▶ Quoted text
-- Start --

Monday, August 27, 2012

Regulating the Banks - What must Government do now?


The British banking sector, certainly as it impacts the big banking conglomerates, is an obsolete and broken edifice. It is now damaged beyond any kind of meaningful repair, and it needs a radical reform of its function, its role, its systems, its employees and management, and above all, its criminogenic culture.

Paul Moore, the whistleblower who exposed the criminal goings-on inside HBOS, and who was sacked for his temerity has put the problem in these terms;

“...The whole banking system is broken and needs total reform. We need a fully transparent, forensic no-holds-barred inquiry in which everyone with a vested interest in further cover-ups, which includes existing and past politicians, existing and past regulators, any City of London grandee, must be barred from taking part other than as a  witness. It should be presided over by three judges and three ordinary British people voted onto the tribunal.”

Included in the list of persons who should be debarred from having any part in this debate except as witnesses would be all accountants, lawyers, Big 4-type consultants, recruitment agencies, and any other agency that derived an income from serving the banking sector, and whose commercial interests were served by the continuance of the status-quo.

Something very bad has happened to the British financial sector, something deeply corrosive and cynical. I trace it back to the era of 'Big Bang', the revolution in financial trading systems, and the emergence of foreign banking institutions coming into London to take advantage of the regulatory free-for-all, which arrived in the wake of de-regulation.

In his article, "...Mavericks at the Casino: Legal and Ethical Indeterminancy in the Financial Markets...",  Christopher Stanley identifies the development of this new phenomenon within the previously ordered environment of the City of London.

       "...The New City reflected the ideological aspirations of a system of political administrations which disrupted the post-war consensus of relations between polity and economy. It also reflected the Casino or Disorganisation of Capitalism: an international financial system in which gamblers in the casino have got out of hand. The New City was international, technological and subscribed to the Enterprise Culture ethos which placed individual success and self-reliance as the primary indicators of excellence. The structural changes which the Government introduced, in terms of trading practice and regulation, operated with the new financial products and markets to ensure that the particular elite of the Old City, which was (now) perceived as a dangerously destabilising hegemonic counterforce as a result of the tension between Establishment and Disestablishment, was dislodged in the face of externally imposed change. Thus settled norms of conduct were open to disruption'..."
      
      "... Pursuing the 'Legitimation of Deviancy' theory, Stanley draws upon the concepts of the 'Anomie of Affluence' to attempt 'explanations in this formulation of individual conduct within this particular field of moral and economic deregulation.' He posited a vision of a market in which money no longer possessed any intrinsic value as a benchmark of the underlying value of the commodity traded, but became a 'free-floating signifier detached from the real processes to which it once referred...there is therefore a transition in its nature as a commodity to which moral or ethical values can be attached. In addition the artificiality of electronic money enables the further disappearance of the victim and the possibility of justification through reference to prevailing economic rationality ('Greed is Good').

Put more succinctly, the old settled ways of the City of London had been replaced by a culture of 'get rich quick and the devil take the last person holding the parcel when the music stops'. The banks had ceased to be institutions with defined roles and functions. Whereas before they had placed significant focus on the prudent management of the public's limited savings, providing them with a clearing system which enabled the ordinary citizen to conduct his personal financial business in a safe and efficient manner, now the emphasis rapidly passed to the focus on 'casino'-style banking, proprietary trading on behalf of the parent bank, gambling in the open market to make vast profits.

-- End --

(Word and element location data)

-- Start --

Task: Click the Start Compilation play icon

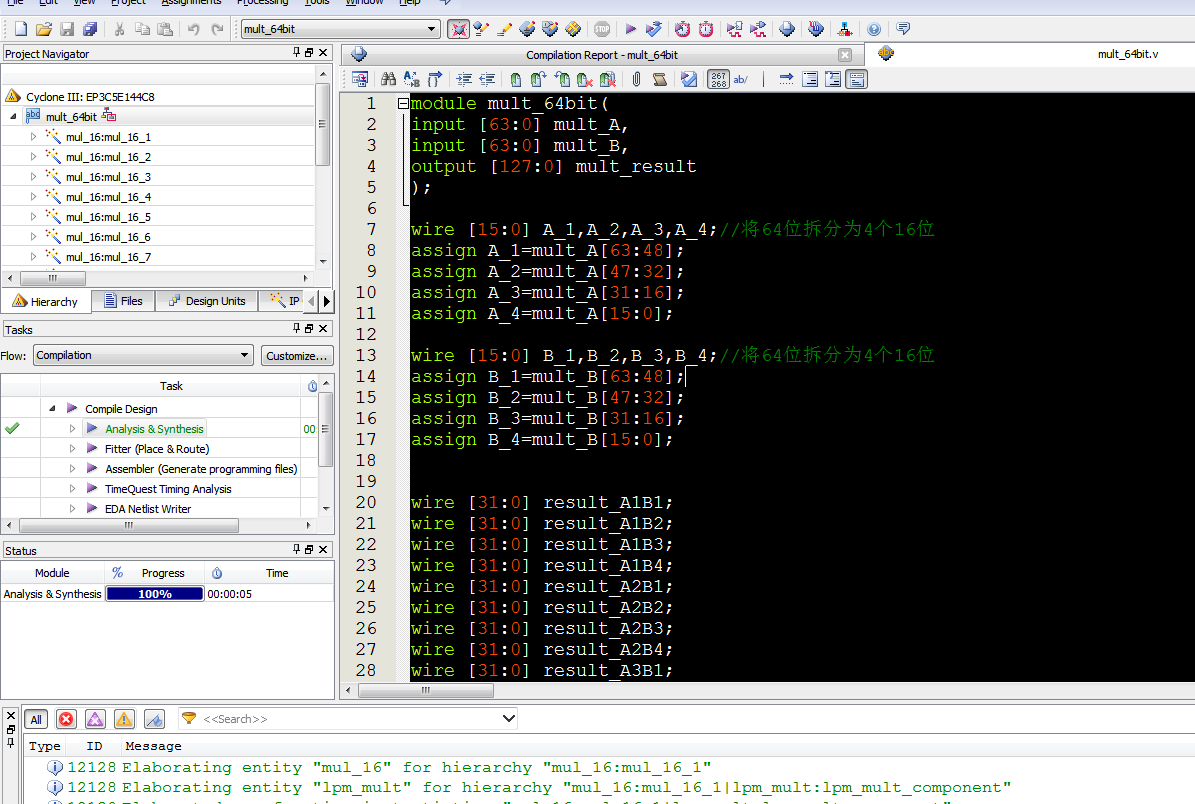Action: click(x=631, y=29)
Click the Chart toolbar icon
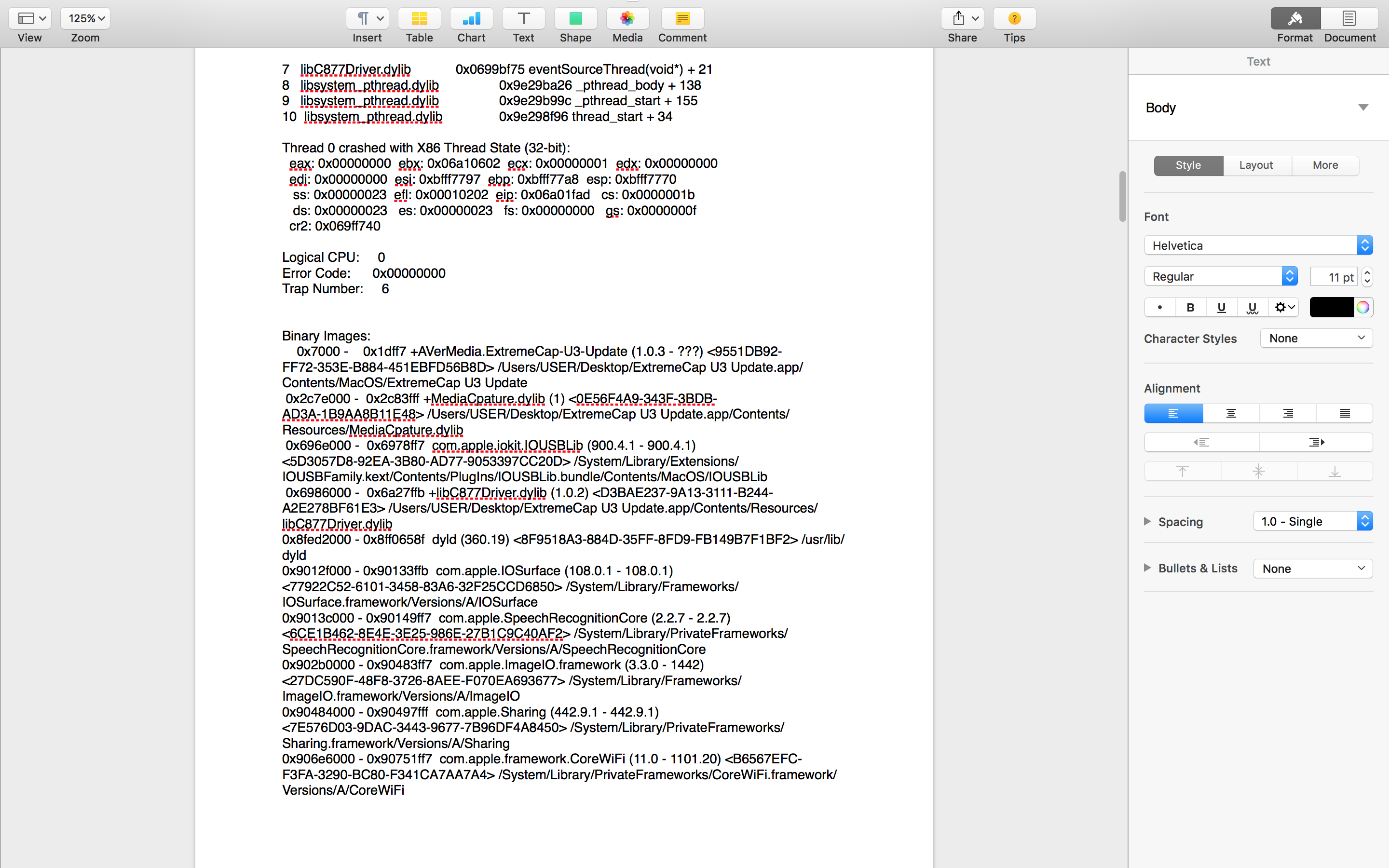Viewport: 1389px width, 868px height. (x=471, y=19)
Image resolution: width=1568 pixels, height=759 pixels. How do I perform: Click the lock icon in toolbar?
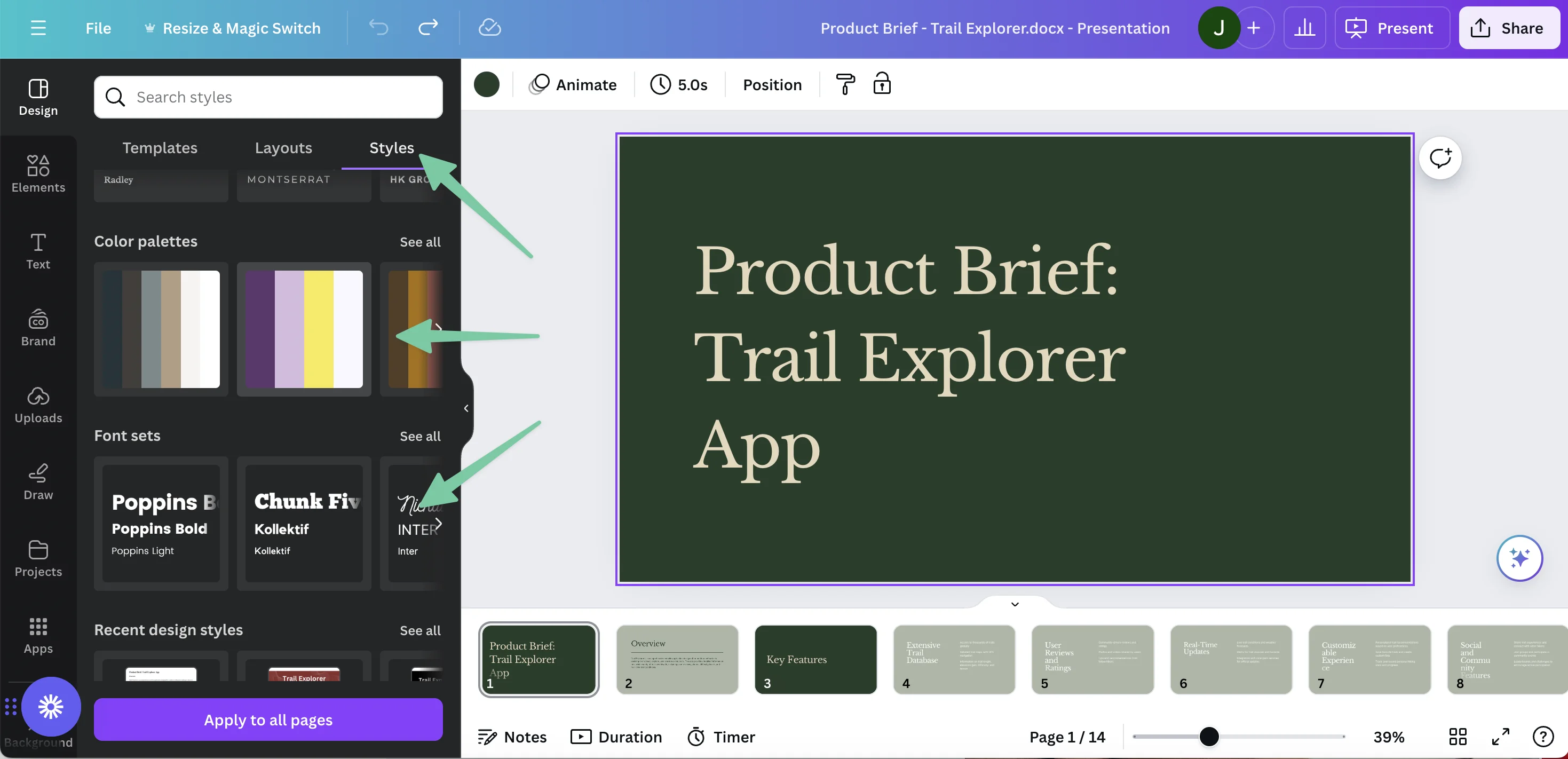881,84
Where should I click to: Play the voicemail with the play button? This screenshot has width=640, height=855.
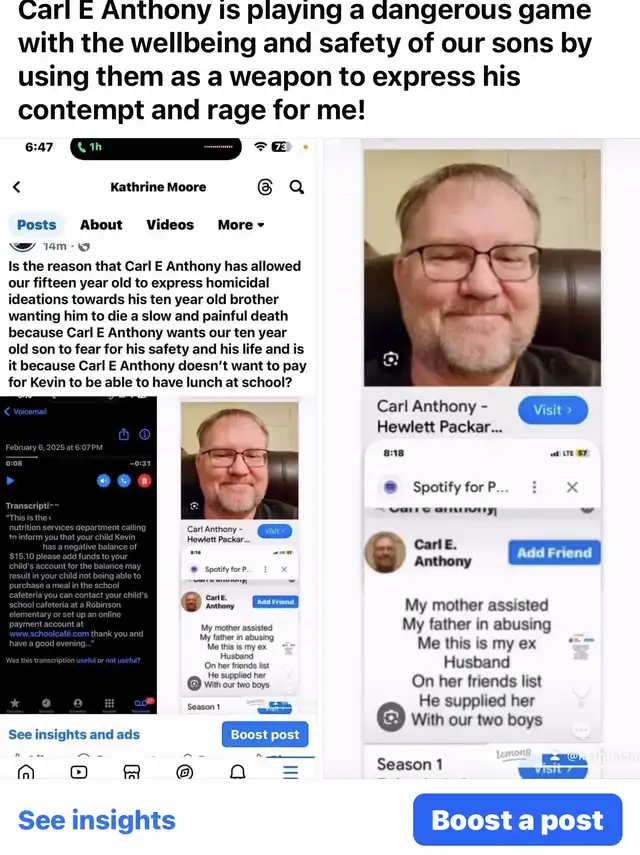(x=10, y=481)
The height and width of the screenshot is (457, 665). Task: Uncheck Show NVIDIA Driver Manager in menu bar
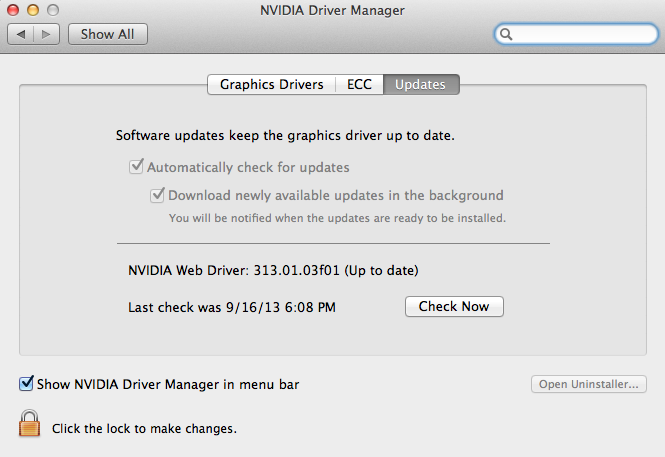26,383
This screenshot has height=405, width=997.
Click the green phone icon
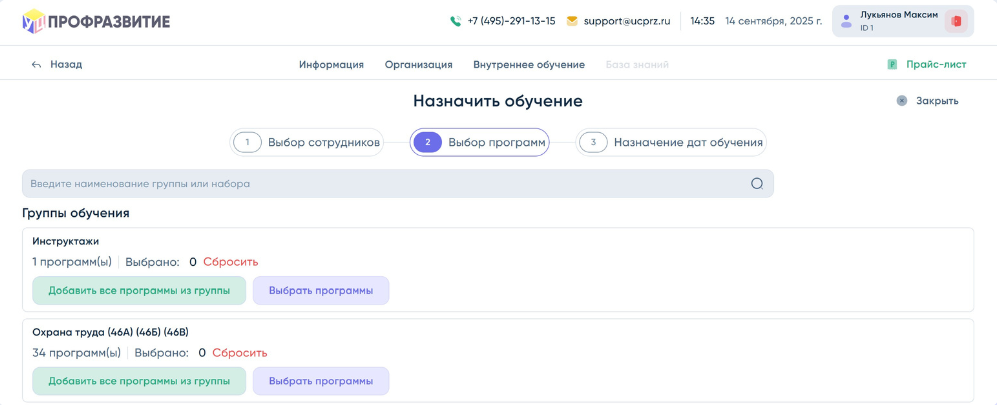[x=456, y=21]
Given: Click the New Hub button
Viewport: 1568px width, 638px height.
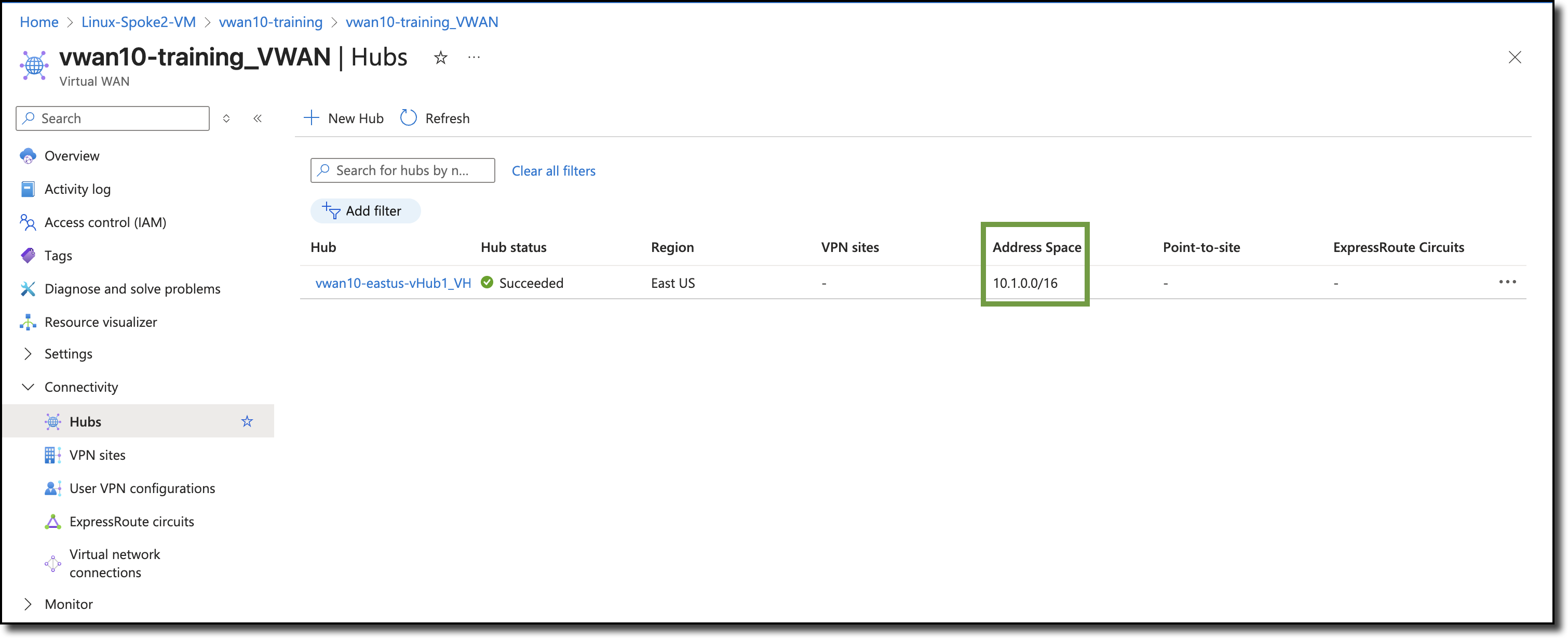Looking at the screenshot, I should [344, 118].
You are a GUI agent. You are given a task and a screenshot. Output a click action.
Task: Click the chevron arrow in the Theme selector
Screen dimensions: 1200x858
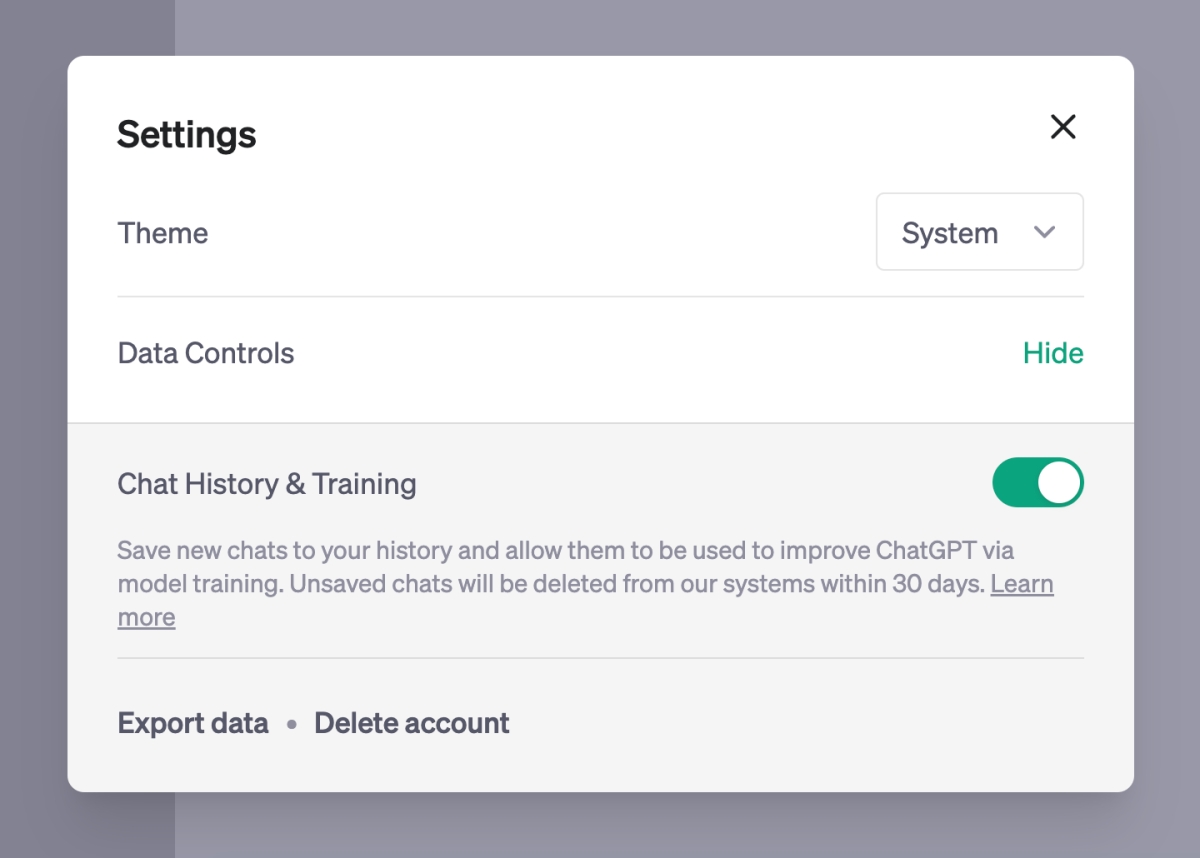pos(1044,232)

-- End --

▶ Brief
Pick up the post on regulating British banks after its last paragraph and write the next part.

▶ Output
So profitable did this business become at the height of the boom, that even politicians were bamboozled into believing that it could go on and on. Gordon Brown was more bedazzled than many, and in his slavish adherence to the power of these markets, he waxed lyrical in their praise.

An example of Brown’s dewy-eyed adoration for financial alchemists can be read in his Mansion House speech in 2007,just before the whole edifice went belly-up! He said;
 “I congratulate you on these remarkable achievements, an era that history will record as the beginning of a new golden age for the City of London ... I believe it will be said of this age, the first decades of the 21st century, that out of the greatest restructuring of the global economy, perhaps even greater than the industrial revolution, a new world order was created."

If you are reading these words for the first time, you must after the devastating market crash be wondering what planet Gordon inhabited. He has never once since felt it necessary to apologise for this lunatic analysis, or for the era of destabilisation it unleashed. Instead, in usual Brown style he sought to lay the blame for his incompetence on others, and in this case, the banks themselves. He was reported in the Guardian on 14th October 2010 as follows:

"...Brown has admitted mistakes in regulating the banks, accusing the City of lobbying against greater scrutiny before the financial crisis plunged Britain into recession. Brown had previously blamed the scale of the recession mainly on the international financial crisis and the refusal of other countries to agree to tighter international surveillance of the banks.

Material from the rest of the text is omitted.